Video games have been blamed for a lot of bad things, but new research from a trio of institutions indicates that crime isn't one of them.
Research from the Centre for European Economic Research (also known as ZEW), Baylor University and the University of Texas at Arlington showed games reduce the number of criminal incidents by keeping potential assailants, thieves and other ne'er-do-wells occupied.
Put another way: That "one more turn" quality so many games possess is keeping criminals off the streets.
Potential violent criminals, the study found, were less likely to be drawn into volatile situations when they were occupied with games. And while many politicians (and some other studies) maintain that violent games make people more aggressive, the ZEW report noted that was only showing part of the picture.
"The findings linking gameplay to an increase in aggression are mainly based on psychological laboratory experiments," it said. "However, these experiments do neither consider the intense usage of these games by relatively violence-prone people nor the resulting time use effect. This incapacitation effect prevents gamers from engaging in other violent activities during the time spent playing video games."
The matter of government regulation of games is, of course, a moot point these days, based on the landmark ruling by the U.S. Supreme Court earlier this year. But researchers note that should games -- particularly violent ones -- ever be restricted, it could have an opposite effect to what politicians are hoping for.

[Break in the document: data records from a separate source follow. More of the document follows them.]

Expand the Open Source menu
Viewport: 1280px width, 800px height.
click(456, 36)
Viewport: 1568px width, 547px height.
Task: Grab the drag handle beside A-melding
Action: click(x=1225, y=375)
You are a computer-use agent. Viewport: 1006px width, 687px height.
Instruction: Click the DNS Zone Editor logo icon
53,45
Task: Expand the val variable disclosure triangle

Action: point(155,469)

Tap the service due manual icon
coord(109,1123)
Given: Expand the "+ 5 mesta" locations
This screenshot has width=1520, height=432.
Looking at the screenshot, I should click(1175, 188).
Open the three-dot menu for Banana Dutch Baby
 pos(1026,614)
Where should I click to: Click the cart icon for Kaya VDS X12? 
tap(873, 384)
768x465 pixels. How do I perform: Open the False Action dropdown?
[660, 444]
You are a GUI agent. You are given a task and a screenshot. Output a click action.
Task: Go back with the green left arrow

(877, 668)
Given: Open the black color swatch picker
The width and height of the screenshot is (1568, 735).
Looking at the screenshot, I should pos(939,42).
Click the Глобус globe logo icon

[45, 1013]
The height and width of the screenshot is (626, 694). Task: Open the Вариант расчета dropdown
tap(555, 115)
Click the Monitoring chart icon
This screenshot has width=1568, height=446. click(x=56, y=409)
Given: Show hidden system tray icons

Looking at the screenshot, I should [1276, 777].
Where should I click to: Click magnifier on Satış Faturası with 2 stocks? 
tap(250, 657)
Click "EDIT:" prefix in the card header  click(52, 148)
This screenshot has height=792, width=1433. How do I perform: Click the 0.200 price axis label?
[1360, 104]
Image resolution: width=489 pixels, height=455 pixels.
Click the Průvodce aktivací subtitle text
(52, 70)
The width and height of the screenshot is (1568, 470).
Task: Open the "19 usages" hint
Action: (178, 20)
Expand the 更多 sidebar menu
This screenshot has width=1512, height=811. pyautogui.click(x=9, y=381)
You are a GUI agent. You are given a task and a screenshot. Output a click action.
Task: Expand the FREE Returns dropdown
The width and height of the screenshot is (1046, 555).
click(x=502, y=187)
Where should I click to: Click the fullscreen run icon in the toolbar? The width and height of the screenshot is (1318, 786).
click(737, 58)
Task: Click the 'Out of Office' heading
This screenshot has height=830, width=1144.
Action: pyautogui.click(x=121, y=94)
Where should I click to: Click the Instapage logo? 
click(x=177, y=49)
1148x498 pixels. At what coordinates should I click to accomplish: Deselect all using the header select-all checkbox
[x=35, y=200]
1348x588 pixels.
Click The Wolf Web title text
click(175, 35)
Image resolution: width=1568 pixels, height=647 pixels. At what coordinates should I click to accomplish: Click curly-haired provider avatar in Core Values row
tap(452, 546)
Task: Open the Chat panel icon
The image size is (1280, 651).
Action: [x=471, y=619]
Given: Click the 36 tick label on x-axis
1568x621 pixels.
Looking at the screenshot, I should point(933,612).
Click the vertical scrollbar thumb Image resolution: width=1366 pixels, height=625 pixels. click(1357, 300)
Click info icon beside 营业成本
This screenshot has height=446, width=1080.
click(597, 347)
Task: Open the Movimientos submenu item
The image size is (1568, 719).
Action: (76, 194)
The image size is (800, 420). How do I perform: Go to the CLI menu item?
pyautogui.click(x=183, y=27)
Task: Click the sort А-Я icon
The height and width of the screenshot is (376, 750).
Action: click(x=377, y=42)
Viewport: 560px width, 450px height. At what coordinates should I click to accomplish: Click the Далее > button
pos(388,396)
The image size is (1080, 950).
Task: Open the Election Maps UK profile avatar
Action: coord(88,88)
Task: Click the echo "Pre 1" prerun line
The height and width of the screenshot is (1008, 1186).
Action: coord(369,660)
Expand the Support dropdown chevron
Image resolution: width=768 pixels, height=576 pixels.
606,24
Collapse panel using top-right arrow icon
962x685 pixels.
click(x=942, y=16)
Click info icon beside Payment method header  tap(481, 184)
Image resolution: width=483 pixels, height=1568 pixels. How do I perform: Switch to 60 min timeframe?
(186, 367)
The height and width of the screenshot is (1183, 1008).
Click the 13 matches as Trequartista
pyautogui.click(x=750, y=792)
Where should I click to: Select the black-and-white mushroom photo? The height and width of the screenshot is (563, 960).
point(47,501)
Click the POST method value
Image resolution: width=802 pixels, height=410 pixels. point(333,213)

"Our findings for the United States show that the time use effect on players is stronger than the aggression-promoting effect," says Benjamin Engelstätter, researcher at ZEW. "Therefore, possible regulations of violent content in video games should be carefully designed. They could lead to a reduction in long-term aggressive tendencies. However, in the short-term, they would probably lead to a rise in crime rates as a number of gamers would spend less time playing video games that might have lost their appeal due to the regulations."